**What to produce**
Everything from the line containing "Task: Click the scroll icon next to use cases" through the final line of the entries, both included, should be copied exactly and with nothing else; please skip pictures.

----------

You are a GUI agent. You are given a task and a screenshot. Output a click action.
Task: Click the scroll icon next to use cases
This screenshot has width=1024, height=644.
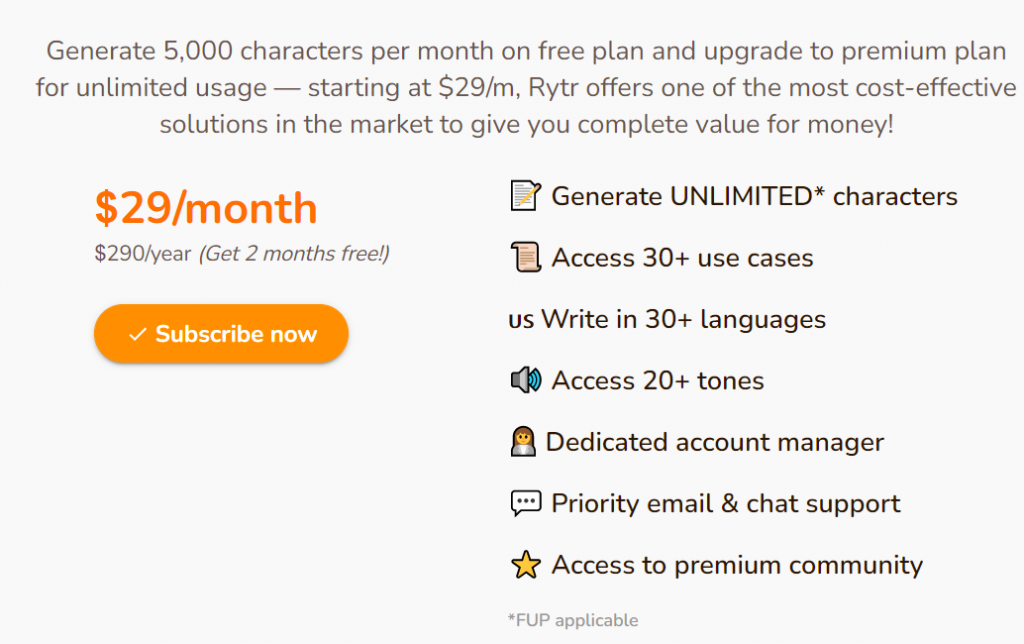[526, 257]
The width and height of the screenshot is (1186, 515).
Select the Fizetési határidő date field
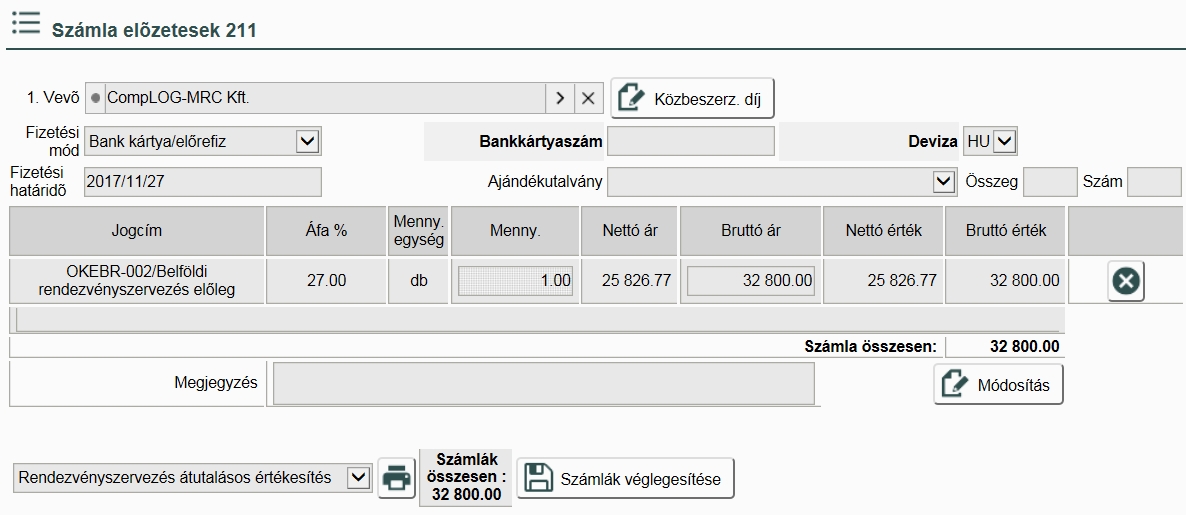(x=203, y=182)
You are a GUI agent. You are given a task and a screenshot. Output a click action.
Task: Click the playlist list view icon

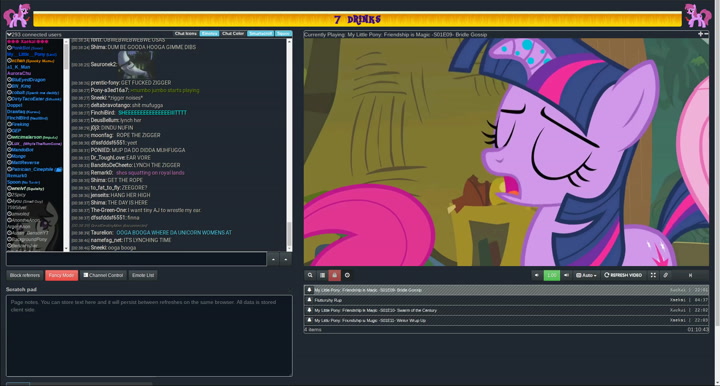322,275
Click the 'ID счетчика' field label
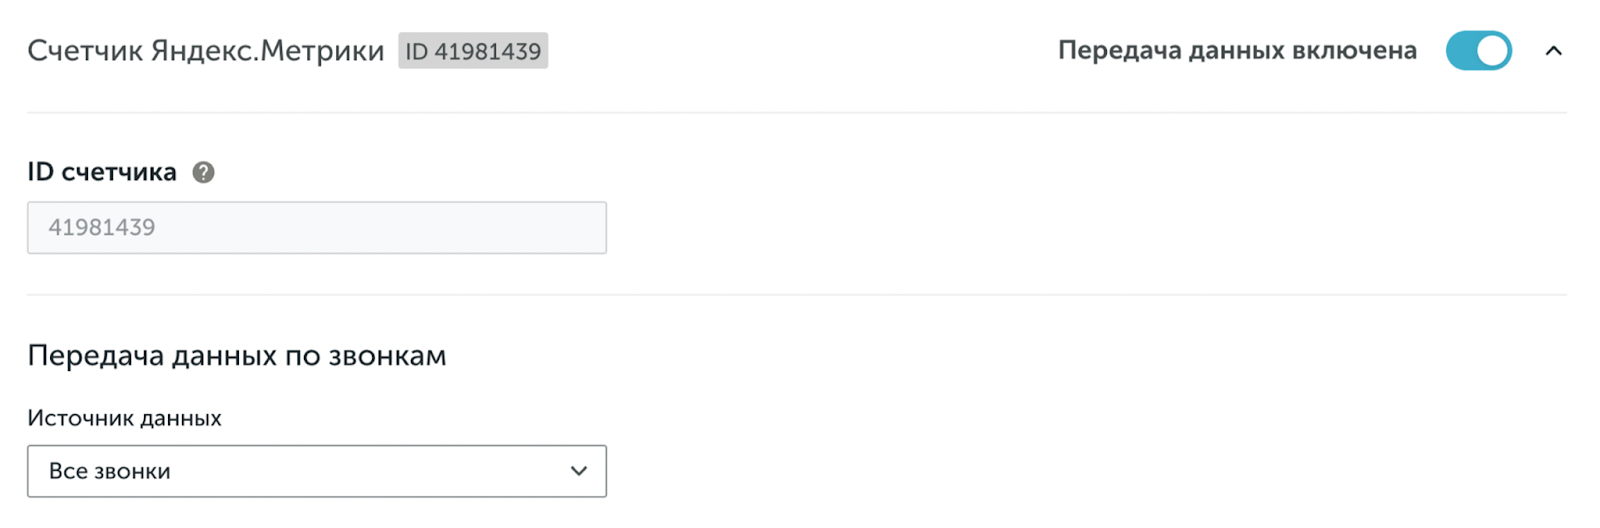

----------

**Output of the task**
Task: Click the scroll icon next to use cases
This screenshot has width=1024, height=644.
[526, 257]
The width and height of the screenshot is (1186, 515).
Select the Fizetési határidő date field
(x=203, y=182)
You are a GUI agent. You are given a task and a screenshot. Output a click action.
Task: Click the playlist list view icon

322,275
Click the 'ID счетчика' field label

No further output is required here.